The sound of a hundred shrugging epidemiologists.

New Scientist is being reassuring – sort of – when it declares that this swine flu pandemic business isn’t any kind of surprise:

But in 1998, says Richard Webby of St Jude’s Children’s Research Hospital in Memphis, Tennessee, swine H1N1 hybridised with human and bird viruses, resulting in “triple reassortants” that surfaced in Minnesota, Iowa and Texas. …

By 1999, these viruses comprised the dominant flu strain in North American pigs and, unlike the swine virus they replaced, they were actively evolving. There are many versions with different pig or human surface proteins, including one, like the Mexican flu spreading now, with H1 and N1 from the original swine virus.

There are now so many kinds of pig flu that it is no longer seasonal.

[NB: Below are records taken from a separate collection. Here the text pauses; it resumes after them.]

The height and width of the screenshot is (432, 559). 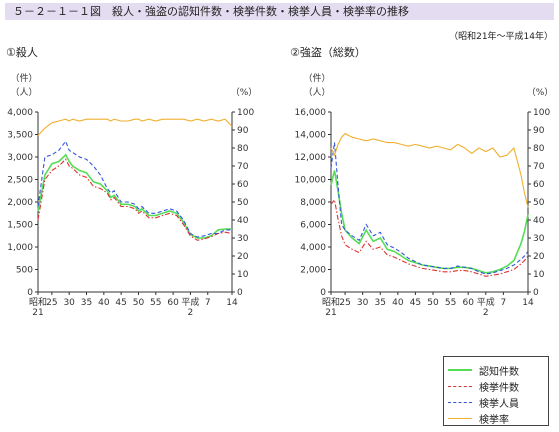 What do you see at coordinates (38, 302) in the screenshot?
I see `murder-xtick-label: 昭和` at bounding box center [38, 302].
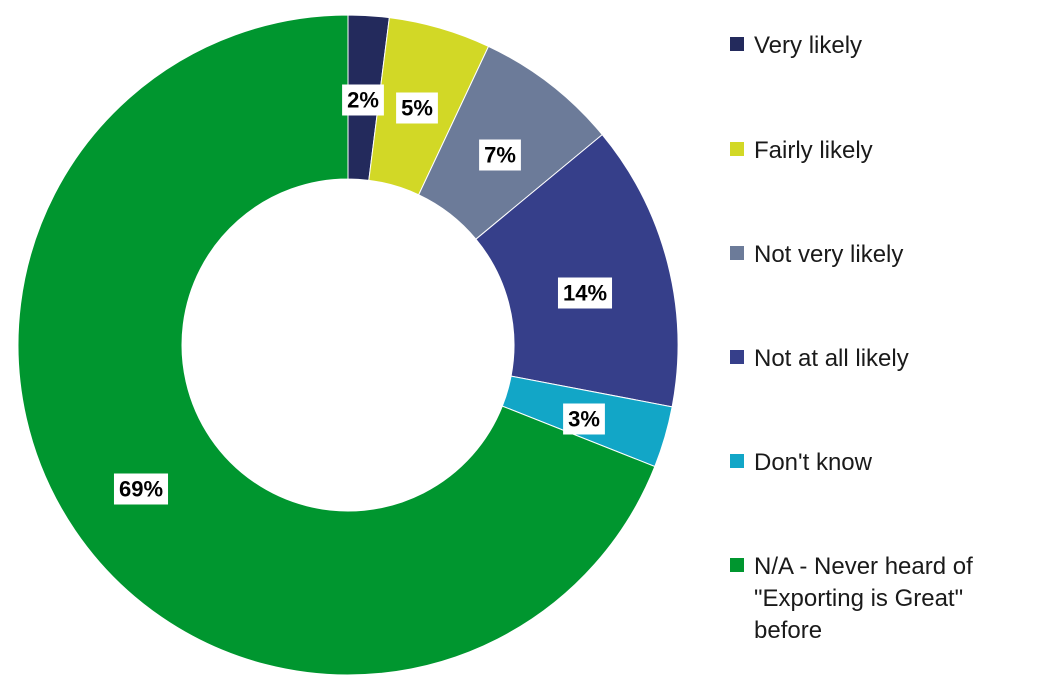  I want to click on data-label-n-a-never-heard-of-exporting-i: 69%, so click(141, 489).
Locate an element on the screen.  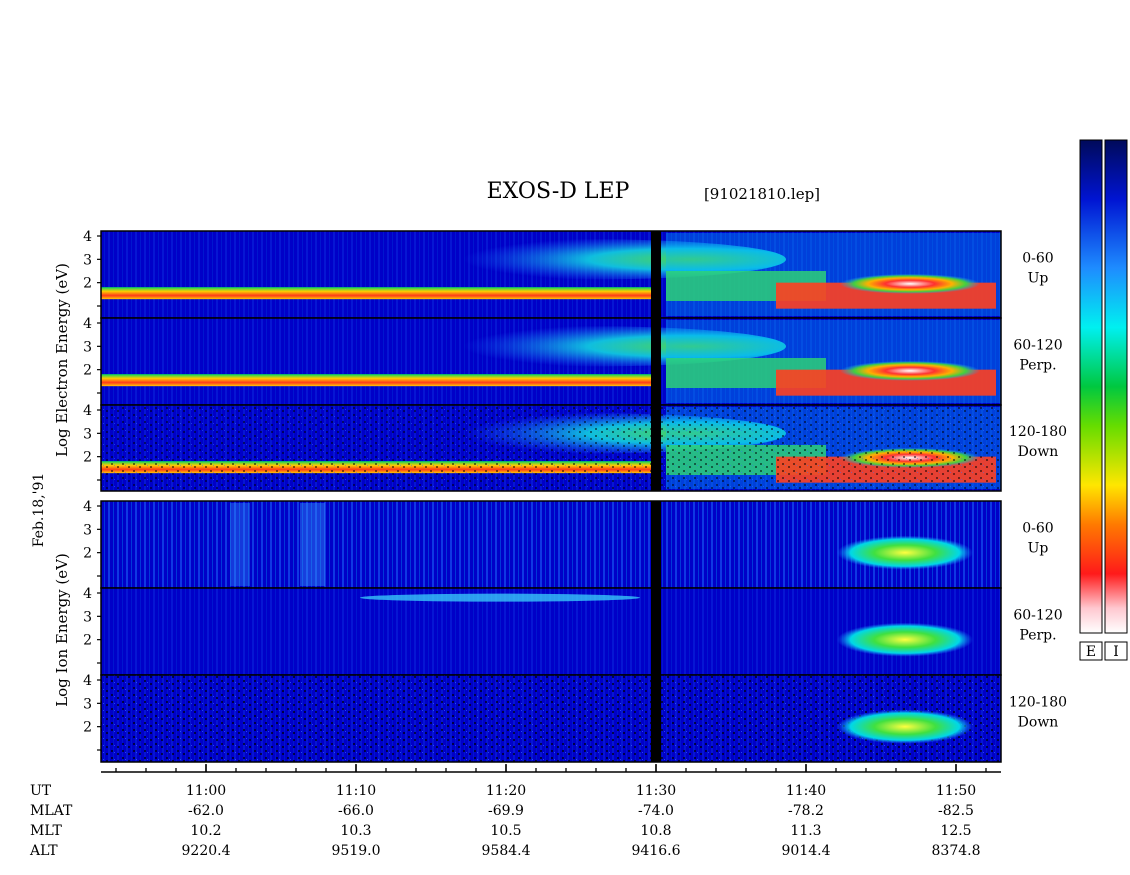
panel-electron-perp: 2 3 4 is located at coordinates (542, 361).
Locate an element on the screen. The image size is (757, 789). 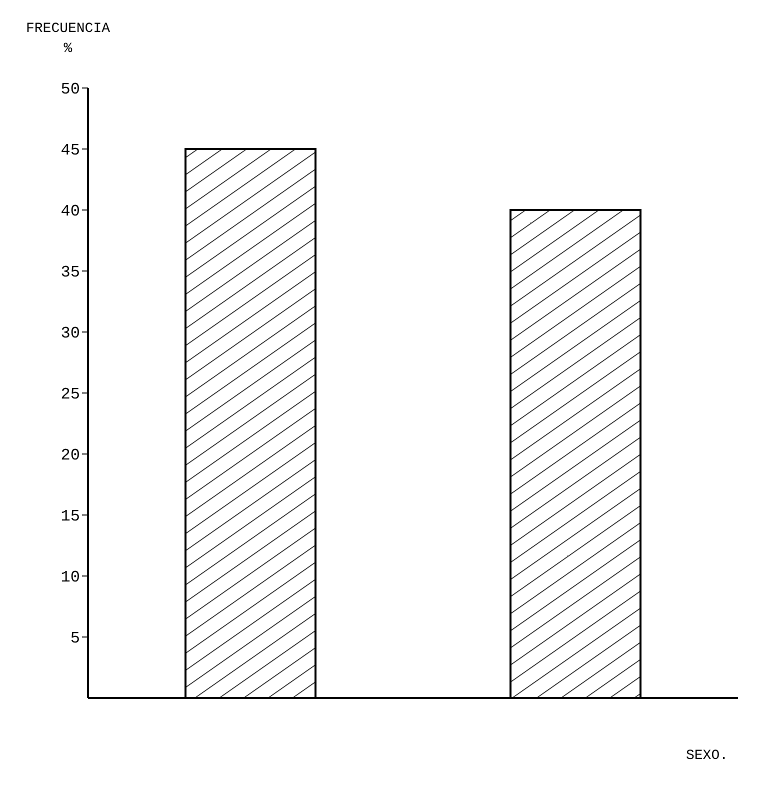
x-axis-title: SEXO. is located at coordinates (707, 756).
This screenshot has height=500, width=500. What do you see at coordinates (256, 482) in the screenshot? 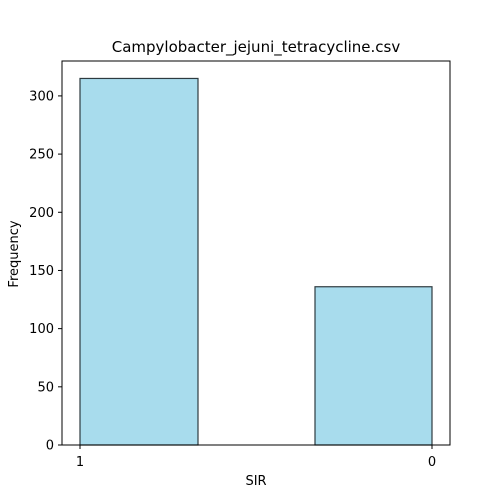
I see `x-axis-label: SIR` at bounding box center [256, 482].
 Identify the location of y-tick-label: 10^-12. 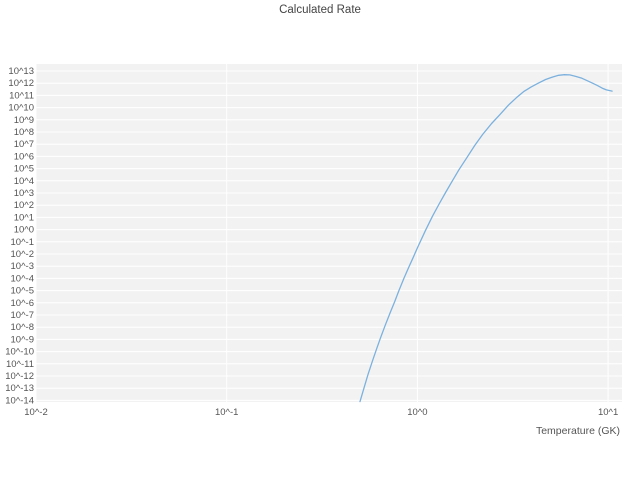
(20, 376).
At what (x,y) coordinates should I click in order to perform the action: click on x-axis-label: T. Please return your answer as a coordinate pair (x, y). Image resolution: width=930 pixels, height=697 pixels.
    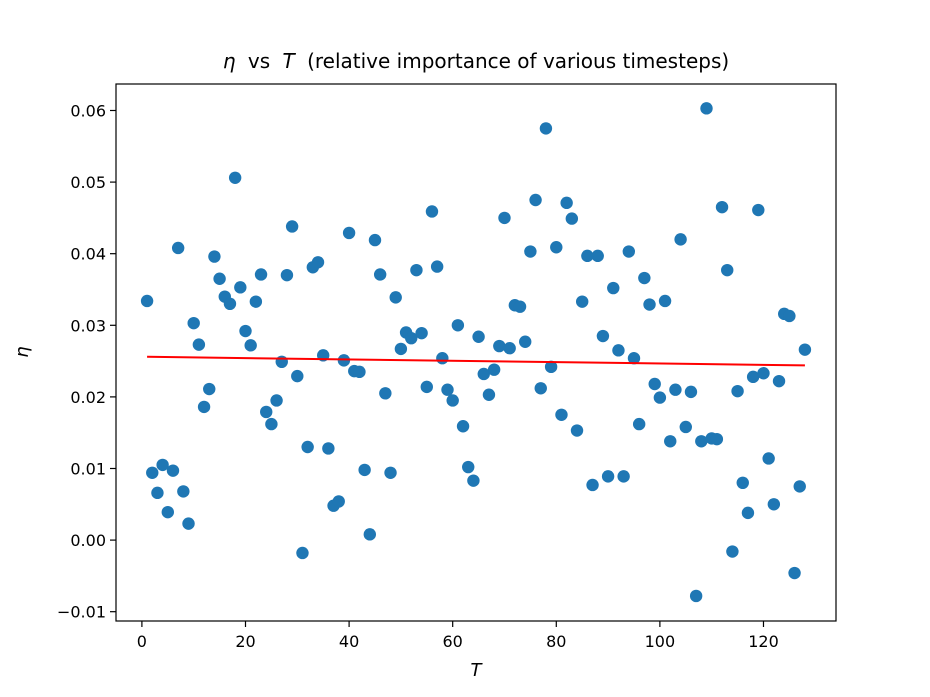
    Looking at the image, I should click on (478, 670).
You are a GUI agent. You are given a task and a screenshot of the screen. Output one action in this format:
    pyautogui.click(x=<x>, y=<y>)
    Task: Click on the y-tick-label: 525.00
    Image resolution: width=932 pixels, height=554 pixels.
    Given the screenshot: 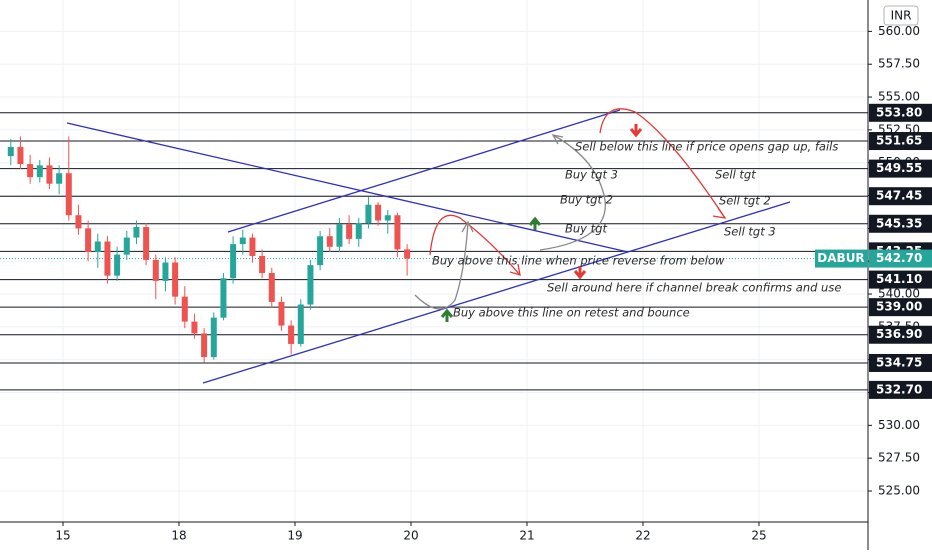 What is the action you would take?
    pyautogui.click(x=899, y=491)
    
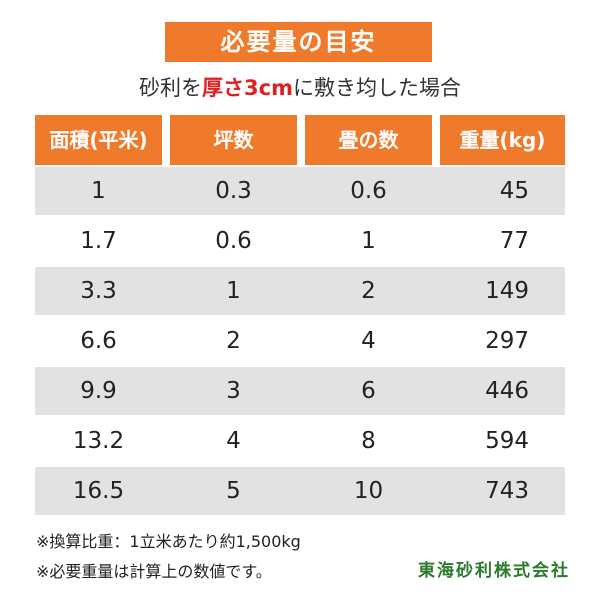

One in five US pig producers actually makes their own vaccines, says Vincent, as the vaccine industry cannot keep up with the changes.

This rapid evolution posed the “potential for pandemic influenza emergence in North America”, Vincent said last year. Webby, too, warned in 2004 that pigs in the US are “an increasingly important reservoir of viruses with human pandemic potential”. One in five US pig workers has been found to have antibodies to swine flu, showing they have been infected, but most people have no immunity to these viruses.

Kind of puts a damper on that whole bacon thing now, doesn’t it?